“In my glamorous life of being a mogul today,” Bethenny Frankel says, “I cleaned up dog poop and steamed lotion off the carpet.”
We are talking at 6 p.m. on a Thursday. It’s been quite a day. The dog poop was the dog’s fault. The lotion was Frankel’s. She spilled it shortly after rushing to drop off her daughter at a playdate—a drop-off that was so hurried that her daughter’s hair was still wet from a shower. Frankel then had to take over a hotel reservation that someone was supposed to make for her, but they bungled it. Her wardrobe for a Home Shopping Network appearance was a mess, so she fixed that herself. After our talk, she’s filming an online video about BSTRONG, her initiative that raises money for disaster relief work. “I will have to proofread the entire post,” she says, “because it will be grammatically incorrect if I don’t.”
She isn’t complaining. Instead, she’s illustrating a problem she has yet to solve.
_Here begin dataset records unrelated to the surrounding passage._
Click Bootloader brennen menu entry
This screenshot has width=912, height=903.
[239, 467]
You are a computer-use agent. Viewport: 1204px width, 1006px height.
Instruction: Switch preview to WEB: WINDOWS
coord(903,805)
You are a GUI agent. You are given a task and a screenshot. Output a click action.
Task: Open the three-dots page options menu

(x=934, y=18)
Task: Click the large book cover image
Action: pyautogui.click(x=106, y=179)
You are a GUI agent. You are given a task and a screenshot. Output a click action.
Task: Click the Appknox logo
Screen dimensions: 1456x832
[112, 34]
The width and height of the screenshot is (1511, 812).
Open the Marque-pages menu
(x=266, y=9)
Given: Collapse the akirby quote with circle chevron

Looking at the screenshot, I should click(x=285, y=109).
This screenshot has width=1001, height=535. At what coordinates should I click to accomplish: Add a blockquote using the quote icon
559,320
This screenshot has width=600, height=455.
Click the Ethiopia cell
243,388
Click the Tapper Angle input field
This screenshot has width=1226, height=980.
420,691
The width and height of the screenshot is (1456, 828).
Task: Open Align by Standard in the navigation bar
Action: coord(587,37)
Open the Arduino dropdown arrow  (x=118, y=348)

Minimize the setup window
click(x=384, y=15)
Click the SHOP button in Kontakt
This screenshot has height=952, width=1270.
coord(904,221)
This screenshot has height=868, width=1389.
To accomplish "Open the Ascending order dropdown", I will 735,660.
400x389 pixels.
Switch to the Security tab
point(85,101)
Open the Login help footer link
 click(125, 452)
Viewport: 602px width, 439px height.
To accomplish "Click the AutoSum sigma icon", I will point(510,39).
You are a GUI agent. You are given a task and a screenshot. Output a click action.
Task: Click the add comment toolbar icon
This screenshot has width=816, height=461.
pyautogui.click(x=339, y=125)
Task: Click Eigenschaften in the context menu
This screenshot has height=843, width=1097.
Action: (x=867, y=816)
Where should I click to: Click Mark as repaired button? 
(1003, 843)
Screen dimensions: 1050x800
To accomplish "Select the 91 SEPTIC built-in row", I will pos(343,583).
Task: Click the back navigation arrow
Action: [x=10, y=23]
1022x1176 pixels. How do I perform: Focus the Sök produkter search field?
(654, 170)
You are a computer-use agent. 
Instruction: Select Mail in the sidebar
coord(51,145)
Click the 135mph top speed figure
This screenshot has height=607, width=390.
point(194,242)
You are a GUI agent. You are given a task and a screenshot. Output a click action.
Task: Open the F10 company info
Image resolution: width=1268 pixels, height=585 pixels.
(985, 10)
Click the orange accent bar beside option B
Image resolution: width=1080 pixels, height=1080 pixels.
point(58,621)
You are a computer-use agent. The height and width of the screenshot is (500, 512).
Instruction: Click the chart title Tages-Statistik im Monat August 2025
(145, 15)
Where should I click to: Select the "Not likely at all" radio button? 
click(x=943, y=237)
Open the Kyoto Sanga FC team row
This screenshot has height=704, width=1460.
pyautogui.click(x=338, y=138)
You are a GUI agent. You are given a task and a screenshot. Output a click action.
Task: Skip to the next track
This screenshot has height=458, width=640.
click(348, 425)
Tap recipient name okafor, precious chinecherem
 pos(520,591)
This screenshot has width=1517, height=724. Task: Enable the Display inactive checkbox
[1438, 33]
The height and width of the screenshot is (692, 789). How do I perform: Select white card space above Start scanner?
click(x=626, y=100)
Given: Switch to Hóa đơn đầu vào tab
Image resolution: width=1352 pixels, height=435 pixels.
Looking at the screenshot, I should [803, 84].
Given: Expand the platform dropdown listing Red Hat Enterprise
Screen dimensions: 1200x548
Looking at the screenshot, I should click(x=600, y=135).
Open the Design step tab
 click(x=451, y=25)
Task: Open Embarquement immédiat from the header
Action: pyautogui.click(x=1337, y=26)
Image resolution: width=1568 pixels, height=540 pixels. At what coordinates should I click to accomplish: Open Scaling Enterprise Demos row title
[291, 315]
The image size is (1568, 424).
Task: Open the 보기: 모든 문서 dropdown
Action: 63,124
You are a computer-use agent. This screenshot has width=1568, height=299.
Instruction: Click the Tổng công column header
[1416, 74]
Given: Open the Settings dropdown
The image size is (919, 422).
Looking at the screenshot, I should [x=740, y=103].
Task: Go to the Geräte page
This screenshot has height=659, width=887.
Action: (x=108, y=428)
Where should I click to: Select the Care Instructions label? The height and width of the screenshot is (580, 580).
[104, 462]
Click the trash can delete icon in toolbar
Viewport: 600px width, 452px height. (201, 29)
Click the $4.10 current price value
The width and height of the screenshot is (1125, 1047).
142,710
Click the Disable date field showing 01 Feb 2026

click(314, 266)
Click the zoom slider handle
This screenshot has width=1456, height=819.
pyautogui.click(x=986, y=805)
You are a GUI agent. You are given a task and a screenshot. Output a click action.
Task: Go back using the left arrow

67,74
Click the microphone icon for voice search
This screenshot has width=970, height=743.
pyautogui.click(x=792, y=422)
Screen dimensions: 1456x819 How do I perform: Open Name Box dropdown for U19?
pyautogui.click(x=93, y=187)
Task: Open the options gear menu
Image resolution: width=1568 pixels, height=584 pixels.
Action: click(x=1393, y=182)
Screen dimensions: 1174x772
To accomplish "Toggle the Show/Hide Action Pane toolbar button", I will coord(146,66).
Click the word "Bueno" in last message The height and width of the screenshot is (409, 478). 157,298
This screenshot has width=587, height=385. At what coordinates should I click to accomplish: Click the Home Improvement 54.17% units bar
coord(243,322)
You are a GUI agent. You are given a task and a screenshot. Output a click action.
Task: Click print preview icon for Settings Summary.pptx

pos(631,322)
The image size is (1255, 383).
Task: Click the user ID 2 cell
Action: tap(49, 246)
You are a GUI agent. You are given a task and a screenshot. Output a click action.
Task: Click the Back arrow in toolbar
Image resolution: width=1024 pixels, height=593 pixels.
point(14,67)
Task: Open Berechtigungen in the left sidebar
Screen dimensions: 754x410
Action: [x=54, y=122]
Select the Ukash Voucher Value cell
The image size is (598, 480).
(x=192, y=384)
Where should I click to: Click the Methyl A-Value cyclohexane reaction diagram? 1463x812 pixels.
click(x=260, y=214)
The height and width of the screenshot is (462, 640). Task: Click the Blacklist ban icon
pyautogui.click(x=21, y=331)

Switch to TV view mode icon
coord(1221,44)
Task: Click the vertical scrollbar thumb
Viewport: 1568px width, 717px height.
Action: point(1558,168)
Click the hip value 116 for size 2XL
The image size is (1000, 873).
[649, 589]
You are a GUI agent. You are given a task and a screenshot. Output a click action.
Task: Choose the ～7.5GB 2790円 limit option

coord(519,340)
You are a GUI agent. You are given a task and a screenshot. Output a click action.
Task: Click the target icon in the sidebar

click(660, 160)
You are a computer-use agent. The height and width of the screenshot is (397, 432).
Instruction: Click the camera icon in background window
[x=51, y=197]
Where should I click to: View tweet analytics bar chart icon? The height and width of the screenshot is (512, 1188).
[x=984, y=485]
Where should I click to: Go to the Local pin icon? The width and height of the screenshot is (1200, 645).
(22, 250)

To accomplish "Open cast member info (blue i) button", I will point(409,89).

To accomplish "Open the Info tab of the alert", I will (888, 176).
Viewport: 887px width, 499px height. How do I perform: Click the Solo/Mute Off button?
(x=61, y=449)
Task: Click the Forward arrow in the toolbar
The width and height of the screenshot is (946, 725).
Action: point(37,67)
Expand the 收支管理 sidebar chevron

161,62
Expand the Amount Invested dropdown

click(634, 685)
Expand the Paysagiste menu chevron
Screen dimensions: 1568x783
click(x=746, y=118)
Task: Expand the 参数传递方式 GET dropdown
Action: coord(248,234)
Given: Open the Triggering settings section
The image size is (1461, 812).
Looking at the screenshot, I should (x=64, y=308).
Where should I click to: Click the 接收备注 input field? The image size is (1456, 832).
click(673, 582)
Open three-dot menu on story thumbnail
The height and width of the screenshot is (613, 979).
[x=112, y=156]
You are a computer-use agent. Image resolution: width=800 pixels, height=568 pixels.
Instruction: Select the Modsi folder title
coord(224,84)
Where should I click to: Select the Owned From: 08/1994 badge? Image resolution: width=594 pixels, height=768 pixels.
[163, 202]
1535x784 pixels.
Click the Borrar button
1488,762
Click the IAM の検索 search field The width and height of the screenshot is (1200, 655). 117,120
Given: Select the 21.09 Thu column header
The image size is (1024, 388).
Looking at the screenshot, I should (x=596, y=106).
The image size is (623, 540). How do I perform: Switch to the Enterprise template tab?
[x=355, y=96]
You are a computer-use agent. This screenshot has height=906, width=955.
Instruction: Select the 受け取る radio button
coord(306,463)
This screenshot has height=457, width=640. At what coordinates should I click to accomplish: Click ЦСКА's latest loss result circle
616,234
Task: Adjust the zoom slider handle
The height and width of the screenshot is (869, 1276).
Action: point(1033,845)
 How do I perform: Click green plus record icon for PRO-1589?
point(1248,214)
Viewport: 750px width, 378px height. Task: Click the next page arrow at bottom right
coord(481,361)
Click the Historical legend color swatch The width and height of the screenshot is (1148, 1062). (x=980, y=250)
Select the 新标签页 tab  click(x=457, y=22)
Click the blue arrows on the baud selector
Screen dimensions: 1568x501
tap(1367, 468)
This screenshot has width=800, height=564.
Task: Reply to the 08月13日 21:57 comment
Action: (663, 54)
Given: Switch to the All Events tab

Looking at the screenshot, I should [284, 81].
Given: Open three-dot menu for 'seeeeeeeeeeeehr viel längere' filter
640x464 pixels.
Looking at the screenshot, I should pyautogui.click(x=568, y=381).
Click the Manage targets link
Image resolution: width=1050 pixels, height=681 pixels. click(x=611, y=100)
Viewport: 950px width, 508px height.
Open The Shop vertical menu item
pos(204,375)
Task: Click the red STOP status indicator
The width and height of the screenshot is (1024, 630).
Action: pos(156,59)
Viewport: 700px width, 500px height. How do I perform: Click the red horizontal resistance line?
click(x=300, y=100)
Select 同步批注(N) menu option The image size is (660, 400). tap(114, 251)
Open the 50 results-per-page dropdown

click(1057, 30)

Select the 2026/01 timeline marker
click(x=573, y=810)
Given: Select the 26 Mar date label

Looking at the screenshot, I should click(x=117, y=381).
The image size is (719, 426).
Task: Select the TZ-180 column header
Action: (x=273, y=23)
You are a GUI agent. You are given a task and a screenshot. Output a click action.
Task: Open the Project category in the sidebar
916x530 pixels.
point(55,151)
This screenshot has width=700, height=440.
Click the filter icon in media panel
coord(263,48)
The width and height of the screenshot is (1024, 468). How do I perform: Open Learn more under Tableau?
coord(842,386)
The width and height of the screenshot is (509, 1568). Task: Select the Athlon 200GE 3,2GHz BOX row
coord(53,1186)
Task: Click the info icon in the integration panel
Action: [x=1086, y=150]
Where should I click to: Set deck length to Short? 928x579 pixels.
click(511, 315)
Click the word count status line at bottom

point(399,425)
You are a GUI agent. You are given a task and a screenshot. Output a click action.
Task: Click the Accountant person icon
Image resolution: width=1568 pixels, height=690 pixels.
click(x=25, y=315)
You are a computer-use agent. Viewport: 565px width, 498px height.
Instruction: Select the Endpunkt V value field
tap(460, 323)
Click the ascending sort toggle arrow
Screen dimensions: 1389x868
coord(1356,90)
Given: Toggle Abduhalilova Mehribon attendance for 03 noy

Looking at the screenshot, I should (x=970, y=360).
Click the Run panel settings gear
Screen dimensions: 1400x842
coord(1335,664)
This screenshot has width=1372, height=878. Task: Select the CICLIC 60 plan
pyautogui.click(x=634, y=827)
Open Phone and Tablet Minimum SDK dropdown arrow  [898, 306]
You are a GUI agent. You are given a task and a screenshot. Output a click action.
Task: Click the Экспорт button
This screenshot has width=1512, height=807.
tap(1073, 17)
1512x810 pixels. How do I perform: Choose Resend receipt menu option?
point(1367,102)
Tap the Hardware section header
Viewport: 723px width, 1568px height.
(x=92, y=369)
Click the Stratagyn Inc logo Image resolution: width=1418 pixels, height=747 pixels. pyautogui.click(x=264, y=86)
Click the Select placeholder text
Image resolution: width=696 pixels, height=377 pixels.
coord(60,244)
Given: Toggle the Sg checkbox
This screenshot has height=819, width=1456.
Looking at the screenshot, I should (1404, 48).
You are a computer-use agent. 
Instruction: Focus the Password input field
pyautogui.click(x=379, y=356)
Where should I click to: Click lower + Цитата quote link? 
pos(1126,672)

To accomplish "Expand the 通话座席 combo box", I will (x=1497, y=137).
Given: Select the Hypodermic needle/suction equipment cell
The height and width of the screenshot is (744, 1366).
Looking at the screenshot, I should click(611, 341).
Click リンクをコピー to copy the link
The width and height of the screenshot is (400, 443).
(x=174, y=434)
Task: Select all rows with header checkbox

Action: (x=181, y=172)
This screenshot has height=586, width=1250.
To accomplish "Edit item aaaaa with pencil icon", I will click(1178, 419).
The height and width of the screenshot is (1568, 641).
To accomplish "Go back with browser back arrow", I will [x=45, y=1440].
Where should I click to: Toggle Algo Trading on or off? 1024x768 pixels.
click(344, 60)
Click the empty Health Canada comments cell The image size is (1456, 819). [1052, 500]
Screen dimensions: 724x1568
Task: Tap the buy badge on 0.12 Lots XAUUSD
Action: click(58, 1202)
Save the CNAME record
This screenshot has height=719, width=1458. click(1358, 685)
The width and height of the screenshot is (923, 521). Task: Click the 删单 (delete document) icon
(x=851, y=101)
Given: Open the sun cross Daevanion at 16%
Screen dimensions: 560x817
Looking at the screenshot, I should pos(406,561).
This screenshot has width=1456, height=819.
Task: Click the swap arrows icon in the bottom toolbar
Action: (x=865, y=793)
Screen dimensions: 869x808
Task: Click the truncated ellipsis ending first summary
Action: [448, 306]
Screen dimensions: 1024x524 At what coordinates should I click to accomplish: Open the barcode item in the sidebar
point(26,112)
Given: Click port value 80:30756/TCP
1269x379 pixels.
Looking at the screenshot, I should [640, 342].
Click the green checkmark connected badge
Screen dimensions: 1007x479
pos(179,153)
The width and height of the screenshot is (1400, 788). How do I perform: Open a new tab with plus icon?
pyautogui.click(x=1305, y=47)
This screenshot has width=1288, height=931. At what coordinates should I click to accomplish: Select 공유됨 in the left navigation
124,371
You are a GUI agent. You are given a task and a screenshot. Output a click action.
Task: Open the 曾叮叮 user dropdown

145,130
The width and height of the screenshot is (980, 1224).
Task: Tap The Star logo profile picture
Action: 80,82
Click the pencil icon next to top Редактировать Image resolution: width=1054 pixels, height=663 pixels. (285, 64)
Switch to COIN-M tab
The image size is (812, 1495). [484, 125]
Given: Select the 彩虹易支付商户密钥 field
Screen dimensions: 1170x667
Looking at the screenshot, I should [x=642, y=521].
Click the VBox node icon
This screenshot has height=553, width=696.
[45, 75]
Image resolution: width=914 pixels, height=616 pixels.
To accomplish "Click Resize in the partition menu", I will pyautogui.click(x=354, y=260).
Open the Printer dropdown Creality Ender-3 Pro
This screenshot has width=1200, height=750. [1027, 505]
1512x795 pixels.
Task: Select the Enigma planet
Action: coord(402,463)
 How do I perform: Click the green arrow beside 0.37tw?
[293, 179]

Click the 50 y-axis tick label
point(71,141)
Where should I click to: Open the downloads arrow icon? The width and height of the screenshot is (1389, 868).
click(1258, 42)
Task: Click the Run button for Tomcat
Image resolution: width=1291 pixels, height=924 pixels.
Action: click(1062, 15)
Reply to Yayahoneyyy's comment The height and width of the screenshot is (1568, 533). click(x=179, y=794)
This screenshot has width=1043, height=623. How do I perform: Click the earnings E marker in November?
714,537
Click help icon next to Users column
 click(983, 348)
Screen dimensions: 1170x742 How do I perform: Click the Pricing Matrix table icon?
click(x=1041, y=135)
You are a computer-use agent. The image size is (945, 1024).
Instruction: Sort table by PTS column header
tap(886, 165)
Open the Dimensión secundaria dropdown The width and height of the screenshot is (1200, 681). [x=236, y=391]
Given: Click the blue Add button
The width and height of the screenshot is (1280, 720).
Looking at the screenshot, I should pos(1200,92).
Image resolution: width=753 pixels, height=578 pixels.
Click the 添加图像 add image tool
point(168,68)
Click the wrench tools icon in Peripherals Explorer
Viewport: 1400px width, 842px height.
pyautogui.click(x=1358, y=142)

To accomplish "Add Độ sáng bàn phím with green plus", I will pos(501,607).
Frankel has famously transformed her once fractured life—a difficult childhood among degenerates and gamblers, being flat broke in her late 30s, countless career changes, and then a star turn on The Real Housewives of New York City that she used to frame herself as a brand builder, including creating the juggernaut lifestyle brand Skinnygirl. But like most entrepreneurs, she has still not figured out how to exit the weeds.
“I’ve always wanted someone to be me—to be able to think like me and make decisions like me,” she says. “And I don’t even know if that’s possible.”